U.S. generators burn more oil during New England cold snap -EIA
April 12 (Reuters) - U.S. power generators in New England reduced their use of natural gas and turned mostly to oil and coal to fuel their plants as gas prices spiked during a cold snap in January, the U.S. Energy Information Administration (EIA) said in a report.
The cold snap caused an increase in gas demand for heating in New England that taxed the region's gas pipeline capacity and boosted gas prices.
EIA said generation from gas-fired units fell was down 18 percent, or 860,000 megawatt hours, in January 2013 compared with January 2012.
Consumption of residual fuel oil for power generation in New England, meanwhile, increased 380 percent between January 2012 and January 2013, with additional increases in distillate fuel oil and kerosene consumption, EIA said.
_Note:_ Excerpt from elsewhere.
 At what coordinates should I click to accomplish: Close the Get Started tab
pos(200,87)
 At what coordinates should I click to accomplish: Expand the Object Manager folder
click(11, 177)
Overall, power companies used 446,000 barrels of oil to generate power in January 2013, up from 127,000 barrels in January 2012.
Oil is rarely used for power generation - only 0.3 percent of total annual generation in 2012 for New England - because it typically is more expensive than other fuels, EIA said.
But New England and New York have a significant amount of oil-fired and dual-fired generating capacity, which allows generators to switch between oil and gas when needed depending on price and available fuel supplies.
New England also imports and exports electricity to and from Canada and New York. New England usually imports more electricity, largely hydropower, from Canada than it exports, mostly to the New York City area, EIA said.
Overall, EIA said net imports in New England were 50 percent higher during January 2013 than in January 2012.
The biggest power generators in New England include units of NextEra Energy Inc, Dominion Resources Inc, Entergy Corp, Exelon Corp, NRG Energy Inc and Public Service Enterprise Group Inc.